Everyone *can* attack: Schlecks, Sastre, Kreuziger, Kirchen, Menchov, Rogers, Karpets, Pellizotti, Evens, Gesink, etc. If Astana decides to let them go, one by one, simply because they are 2+ min behind, it could turn risky. Lack of clear non-Astana GC favorites could make it difficult to decide who to follow.

Also, if Astana decides to "protect" all 4 riders at the top of GC, they won't have any domestiques left.

Either way, this is long way from over. Still two and a half weeks to go.


----------



## nate (Jun 20, 2004)

CARBON110 said:


> might as well hang up his bike?
> 
> lol dayum that's cold and dismissive
> 
> ...


I don't think it's dismissive. I just think, if Contador wants to live up to the promise and wins he has shown already, he _has_ to beat Armstrong. Armstrong knows how to train for this race and has the experience, but I feel like it is still Contador's race to lose. Armstrong will take advantage of every mistake if he is physically able, which means Contador needs to 1) not make any more mistakes 2) make sure it comes down to physical ability. If Contador doesn't do that against all the GC contenders, he obviously doesn't deserve to win.

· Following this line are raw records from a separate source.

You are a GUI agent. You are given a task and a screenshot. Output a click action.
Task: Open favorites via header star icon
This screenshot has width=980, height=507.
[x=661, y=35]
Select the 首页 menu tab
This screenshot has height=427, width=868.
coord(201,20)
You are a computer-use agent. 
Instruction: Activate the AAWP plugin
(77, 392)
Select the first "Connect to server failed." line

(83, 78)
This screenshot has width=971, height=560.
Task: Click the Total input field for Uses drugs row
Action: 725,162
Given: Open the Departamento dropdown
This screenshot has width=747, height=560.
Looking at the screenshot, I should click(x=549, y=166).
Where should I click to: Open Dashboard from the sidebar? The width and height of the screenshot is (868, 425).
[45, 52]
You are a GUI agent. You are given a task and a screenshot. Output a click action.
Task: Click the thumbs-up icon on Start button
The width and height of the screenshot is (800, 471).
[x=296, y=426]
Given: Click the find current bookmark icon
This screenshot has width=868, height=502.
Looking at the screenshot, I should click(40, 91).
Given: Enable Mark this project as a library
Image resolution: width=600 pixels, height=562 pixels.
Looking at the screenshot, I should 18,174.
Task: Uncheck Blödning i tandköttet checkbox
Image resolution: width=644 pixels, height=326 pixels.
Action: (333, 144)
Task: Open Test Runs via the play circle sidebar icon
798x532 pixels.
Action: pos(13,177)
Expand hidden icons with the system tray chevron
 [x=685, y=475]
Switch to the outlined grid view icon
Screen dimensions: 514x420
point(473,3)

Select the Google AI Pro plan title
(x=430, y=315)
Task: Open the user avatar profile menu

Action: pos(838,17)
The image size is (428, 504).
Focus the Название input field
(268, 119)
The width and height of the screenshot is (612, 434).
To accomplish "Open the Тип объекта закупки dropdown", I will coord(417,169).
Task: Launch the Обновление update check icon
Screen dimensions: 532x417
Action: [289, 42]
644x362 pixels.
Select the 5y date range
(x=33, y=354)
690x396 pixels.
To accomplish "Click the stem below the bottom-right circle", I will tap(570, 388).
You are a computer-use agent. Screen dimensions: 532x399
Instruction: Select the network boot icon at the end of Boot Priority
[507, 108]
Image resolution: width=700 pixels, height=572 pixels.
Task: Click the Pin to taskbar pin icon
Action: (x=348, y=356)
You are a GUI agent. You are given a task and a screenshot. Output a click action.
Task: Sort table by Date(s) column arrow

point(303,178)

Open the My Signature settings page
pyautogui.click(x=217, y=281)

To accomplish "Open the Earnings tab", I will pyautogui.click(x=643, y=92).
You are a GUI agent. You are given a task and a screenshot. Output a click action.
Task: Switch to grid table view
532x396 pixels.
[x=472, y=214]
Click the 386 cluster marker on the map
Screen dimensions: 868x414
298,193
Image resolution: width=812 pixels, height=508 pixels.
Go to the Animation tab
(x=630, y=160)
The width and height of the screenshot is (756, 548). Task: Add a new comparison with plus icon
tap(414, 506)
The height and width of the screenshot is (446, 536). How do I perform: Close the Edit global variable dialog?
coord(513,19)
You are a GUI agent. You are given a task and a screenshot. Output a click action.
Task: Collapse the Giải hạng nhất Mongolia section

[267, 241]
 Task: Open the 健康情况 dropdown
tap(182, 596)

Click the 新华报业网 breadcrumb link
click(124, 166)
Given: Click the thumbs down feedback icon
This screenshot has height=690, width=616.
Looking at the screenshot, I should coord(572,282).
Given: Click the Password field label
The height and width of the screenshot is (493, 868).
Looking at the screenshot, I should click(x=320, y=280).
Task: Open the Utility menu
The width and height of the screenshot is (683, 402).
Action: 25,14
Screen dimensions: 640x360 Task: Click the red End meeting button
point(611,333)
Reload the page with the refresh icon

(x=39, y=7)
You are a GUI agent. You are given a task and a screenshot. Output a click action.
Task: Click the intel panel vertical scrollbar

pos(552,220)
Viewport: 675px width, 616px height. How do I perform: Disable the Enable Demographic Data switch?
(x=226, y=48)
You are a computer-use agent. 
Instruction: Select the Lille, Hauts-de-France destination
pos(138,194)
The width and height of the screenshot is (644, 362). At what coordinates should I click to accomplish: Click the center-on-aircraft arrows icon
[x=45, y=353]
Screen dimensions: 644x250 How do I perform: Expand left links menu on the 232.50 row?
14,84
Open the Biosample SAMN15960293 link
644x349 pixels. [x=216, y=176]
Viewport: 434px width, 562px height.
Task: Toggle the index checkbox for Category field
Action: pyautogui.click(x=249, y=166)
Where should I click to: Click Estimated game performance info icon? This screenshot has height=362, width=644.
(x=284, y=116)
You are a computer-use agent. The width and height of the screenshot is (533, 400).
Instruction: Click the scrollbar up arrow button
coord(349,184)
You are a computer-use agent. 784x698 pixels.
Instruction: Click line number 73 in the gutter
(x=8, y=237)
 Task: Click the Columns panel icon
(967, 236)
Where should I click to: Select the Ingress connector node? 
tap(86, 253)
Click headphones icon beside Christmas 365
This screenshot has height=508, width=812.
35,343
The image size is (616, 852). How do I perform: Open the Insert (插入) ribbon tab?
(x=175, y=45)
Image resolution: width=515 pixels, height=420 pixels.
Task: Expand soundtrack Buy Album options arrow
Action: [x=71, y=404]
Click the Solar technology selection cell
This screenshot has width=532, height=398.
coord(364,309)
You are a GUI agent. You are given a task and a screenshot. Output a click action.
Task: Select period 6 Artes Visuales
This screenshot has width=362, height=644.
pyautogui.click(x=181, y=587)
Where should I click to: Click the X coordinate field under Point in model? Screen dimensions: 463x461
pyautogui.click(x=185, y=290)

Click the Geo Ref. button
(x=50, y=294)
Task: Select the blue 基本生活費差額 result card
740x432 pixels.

I also never said Armstrong can't climb. Armstrong was one of the best Tour de France riders ever, some would argue _the_ best, and I think it is an insult to Armstrong the seven-time Tour de France winner to think Armstrong now is just as fit and strong. If he does win, more power to him, but I think it will reflect on the rest of the field's lack of ability just as much as it will on Armstrong's strengths.

One thing is for sure. It is shaping up to be a good Tour despite Astana's probable domination of the other teams.


----------



## CARBON110 (Apr 17, 2002)

I totally agree 

good simplicity and clarity in your post


----------



## Maximus_XXIV (Nov 10, 2008)

Recovery gets harder with age. One of the reasons why no one has won the Tour at 37. We have a ways to go.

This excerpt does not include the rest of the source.